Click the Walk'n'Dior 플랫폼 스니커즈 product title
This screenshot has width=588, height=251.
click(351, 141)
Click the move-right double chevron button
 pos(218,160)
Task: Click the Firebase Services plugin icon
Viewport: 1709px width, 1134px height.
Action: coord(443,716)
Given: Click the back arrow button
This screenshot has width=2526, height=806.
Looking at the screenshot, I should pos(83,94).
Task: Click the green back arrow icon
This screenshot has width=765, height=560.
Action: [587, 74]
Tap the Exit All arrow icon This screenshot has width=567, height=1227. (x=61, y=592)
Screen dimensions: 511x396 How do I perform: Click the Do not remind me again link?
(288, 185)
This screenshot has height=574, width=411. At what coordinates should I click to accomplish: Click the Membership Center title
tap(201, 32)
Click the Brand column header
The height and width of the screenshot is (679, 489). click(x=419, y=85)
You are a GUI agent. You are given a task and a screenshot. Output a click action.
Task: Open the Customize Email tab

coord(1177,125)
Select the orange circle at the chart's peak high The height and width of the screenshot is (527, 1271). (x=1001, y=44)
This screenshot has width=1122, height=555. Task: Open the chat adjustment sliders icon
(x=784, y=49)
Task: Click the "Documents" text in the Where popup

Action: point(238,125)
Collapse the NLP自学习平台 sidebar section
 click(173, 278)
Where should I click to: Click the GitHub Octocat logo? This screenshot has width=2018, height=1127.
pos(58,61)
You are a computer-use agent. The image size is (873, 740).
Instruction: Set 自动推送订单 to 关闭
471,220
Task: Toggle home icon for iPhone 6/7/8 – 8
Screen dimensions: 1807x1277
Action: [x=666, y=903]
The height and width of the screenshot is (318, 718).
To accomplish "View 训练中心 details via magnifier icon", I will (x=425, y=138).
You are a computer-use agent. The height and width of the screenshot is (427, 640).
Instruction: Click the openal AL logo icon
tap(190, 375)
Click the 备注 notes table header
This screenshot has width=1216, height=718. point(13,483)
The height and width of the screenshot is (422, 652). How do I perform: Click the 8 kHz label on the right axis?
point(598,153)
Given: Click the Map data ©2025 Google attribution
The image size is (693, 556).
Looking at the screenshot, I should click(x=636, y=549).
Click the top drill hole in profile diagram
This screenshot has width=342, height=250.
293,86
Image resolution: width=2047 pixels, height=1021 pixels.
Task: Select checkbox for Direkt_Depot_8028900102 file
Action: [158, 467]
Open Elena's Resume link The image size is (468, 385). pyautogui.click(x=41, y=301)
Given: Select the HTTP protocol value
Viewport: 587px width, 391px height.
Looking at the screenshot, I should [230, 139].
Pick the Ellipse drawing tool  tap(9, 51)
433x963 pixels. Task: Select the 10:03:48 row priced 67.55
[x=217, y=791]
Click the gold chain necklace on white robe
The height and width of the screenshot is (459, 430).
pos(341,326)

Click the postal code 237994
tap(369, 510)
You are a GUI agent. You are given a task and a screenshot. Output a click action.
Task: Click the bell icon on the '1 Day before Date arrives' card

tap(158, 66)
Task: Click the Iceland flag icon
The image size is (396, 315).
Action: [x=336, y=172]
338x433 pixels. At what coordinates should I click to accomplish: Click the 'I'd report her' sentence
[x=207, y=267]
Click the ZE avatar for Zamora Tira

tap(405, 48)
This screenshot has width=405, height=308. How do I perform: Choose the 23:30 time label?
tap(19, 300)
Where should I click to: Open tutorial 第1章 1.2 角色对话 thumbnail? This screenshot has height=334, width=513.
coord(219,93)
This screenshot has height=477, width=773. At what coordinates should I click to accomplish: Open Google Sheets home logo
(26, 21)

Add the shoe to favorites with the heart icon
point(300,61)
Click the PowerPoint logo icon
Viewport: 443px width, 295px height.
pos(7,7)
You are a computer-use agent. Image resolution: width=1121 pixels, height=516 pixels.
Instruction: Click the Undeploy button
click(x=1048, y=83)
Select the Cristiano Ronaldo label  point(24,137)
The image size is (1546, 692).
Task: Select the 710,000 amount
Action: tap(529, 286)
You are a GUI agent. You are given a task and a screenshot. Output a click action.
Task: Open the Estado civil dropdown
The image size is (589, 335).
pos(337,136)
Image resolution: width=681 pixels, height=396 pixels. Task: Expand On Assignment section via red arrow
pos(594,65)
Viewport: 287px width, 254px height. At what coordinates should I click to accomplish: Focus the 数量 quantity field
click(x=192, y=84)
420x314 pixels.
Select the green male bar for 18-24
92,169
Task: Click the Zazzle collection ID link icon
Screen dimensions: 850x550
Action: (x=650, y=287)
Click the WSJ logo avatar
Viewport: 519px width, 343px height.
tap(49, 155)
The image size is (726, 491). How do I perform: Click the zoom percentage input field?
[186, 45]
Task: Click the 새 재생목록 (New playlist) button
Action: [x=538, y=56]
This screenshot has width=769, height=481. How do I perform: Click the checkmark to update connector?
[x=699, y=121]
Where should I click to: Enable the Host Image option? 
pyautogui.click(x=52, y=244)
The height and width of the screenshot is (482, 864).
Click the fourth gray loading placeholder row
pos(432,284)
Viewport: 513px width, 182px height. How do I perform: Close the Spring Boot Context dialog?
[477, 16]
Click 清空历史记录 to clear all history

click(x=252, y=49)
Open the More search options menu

#####

Zaktualizuj wszystkie powyższe pozycje, zastępując „Membership Center” przez „Member Center”. Poza tym nic nie zmieniaj.

Click the Walk'n'Dior 플랫폼 스니커즈 product title
This screenshot has width=588, height=251.
click(351, 141)
Click the move-right double chevron button
 pos(218,160)
Task: Click the Firebase Services plugin icon
Viewport: 1709px width, 1134px height.
Action: coord(443,716)
Given: Click the back arrow button
This screenshot has width=2526, height=806.
Looking at the screenshot, I should pos(83,94).
Task: Click the green back arrow icon
This screenshot has width=765, height=560.
Action: [587, 74]
Tap the Exit All arrow icon This screenshot has width=567, height=1227. (x=61, y=592)
Screen dimensions: 511x396 How do I perform: Click the Do not remind me again link?
(288, 185)
This screenshot has height=574, width=411. At what coordinates should I click to accomplish: Click the Member Center title
tap(201, 32)
Click the Brand column header
The height and width of the screenshot is (679, 489). click(x=419, y=85)
You are a GUI agent. You are given a task and a screenshot. Output a click action.
Task: Open the Customize Email tab

coord(1177,125)
Select the orange circle at the chart's peak high The height and width of the screenshot is (527, 1271). (x=1001, y=44)
This screenshot has width=1122, height=555. Task: Open the chat adjustment sliders icon
(x=784, y=49)
Task: Click the "Documents" text in the Where popup

Action: point(238,125)
Collapse the NLP自学习平台 sidebar section
 click(173, 278)
Where should I click to: Click the GitHub Octocat logo? This screenshot has width=2018, height=1127.
pos(58,61)
You are a computer-use agent. The image size is (873, 740).
Instruction: Set 自动推送订单 to 关闭
471,220
Task: Toggle home icon for iPhone 6/7/8 – 8
Screen dimensions: 1807x1277
Action: [x=666, y=903]
The height and width of the screenshot is (318, 718).
To accomplish "View 训练中心 details via magnifier icon", I will (x=425, y=138).
You are a computer-use agent. The height and width of the screenshot is (427, 640).
Instruction: Click the openal AL logo icon
tap(190, 375)
Click the 备注 notes table header
This screenshot has width=1216, height=718. point(13,483)
The height and width of the screenshot is (422, 652). How do I perform: Click the 8 kHz label on the right axis?
point(598,153)
Given: Click the Map data ©2025 Google attribution
The image size is (693, 556).
Looking at the screenshot, I should click(x=636, y=549).
Click the top drill hole in profile diagram
This screenshot has width=342, height=250.
293,86
Image resolution: width=2047 pixels, height=1021 pixels.
Task: Select checkbox for Direkt_Depot_8028900102 file
Action: [158, 467]
Open Elena's Resume link The image size is (468, 385). pyautogui.click(x=41, y=301)
Given: Select the HTTP protocol value
Viewport: 587px width, 391px height.
Looking at the screenshot, I should [230, 139].
Pick the Ellipse drawing tool  tap(9, 51)
433x963 pixels. Task: Select the 10:03:48 row priced 67.55
[x=217, y=791]
Click the gold chain necklace on white robe
The height and width of the screenshot is (459, 430).
pos(341,326)

Click the postal code 237994
tap(369, 510)
You are a GUI agent. You are given a task and a screenshot. Output a click action.
Task: Click the bell icon on the '1 Day before Date arrives' card

tap(158, 66)
Task: Click the Iceland flag icon
The image size is (396, 315).
Action: [x=336, y=172]
338x433 pixels. At what coordinates should I click to accomplish: Click the 'I'd report her' sentence
[x=207, y=267]
Click the ZE avatar for Zamora Tira

tap(405, 48)
This screenshot has width=405, height=308. How do I perform: Choose the 23:30 time label?
tap(19, 300)
Where should I click to: Open tutorial 第1章 1.2 角色对话 thumbnail? This screenshot has height=334, width=513.
coord(219,93)
This screenshot has height=477, width=773. At what coordinates should I click to accomplish: Open Google Sheets home logo
(26, 21)

Add the shoe to favorites with the heart icon
point(300,61)
Click the PowerPoint logo icon
Viewport: 443px width, 295px height.
pos(7,7)
You are a computer-use agent. Image resolution: width=1121 pixels, height=516 pixels.
Instruction: Click the Undeploy button
click(x=1048, y=83)
Select the Cristiano Ronaldo label  point(24,137)
The image size is (1546, 692).
Task: Select the 710,000 amount
Action: tap(529, 286)
You are a GUI agent. You are given a task and a screenshot. Output a click action.
Task: Open the Estado civil dropdown
The image size is (589, 335).
pos(337,136)
Image resolution: width=681 pixels, height=396 pixels. Task: Expand On Assignment section via red arrow
pos(594,65)
Viewport: 287px width, 254px height. At what coordinates should I click to accomplish: Focus the 数量 quantity field
click(x=192, y=84)
420x314 pixels.
Select the green male bar for 18-24
92,169
Task: Click the Zazzle collection ID link icon
Screen dimensions: 850x550
Action: (x=650, y=287)
Click the WSJ logo avatar
Viewport: 519px width, 343px height.
tap(49, 155)
The image size is (726, 491). How do I perform: Click the zoom percentage input field?
[186, 45]
Task: Click the 새 재생목록 (New playlist) button
Action: [x=538, y=56]
This screenshot has width=769, height=481. How do I perform: Click the checkmark to update connector?
[x=699, y=121]
Where should I click to: Enable the Host Image option? 
pyautogui.click(x=52, y=244)
The height and width of the screenshot is (482, 864).
Click the fourth gray loading placeholder row
pos(432,284)
Viewport: 513px width, 182px height. How do I perform: Close the Spring Boot Context dialog?
[477, 16]
Click 清空历史记录 to clear all history

click(x=252, y=49)
Open the More search options menu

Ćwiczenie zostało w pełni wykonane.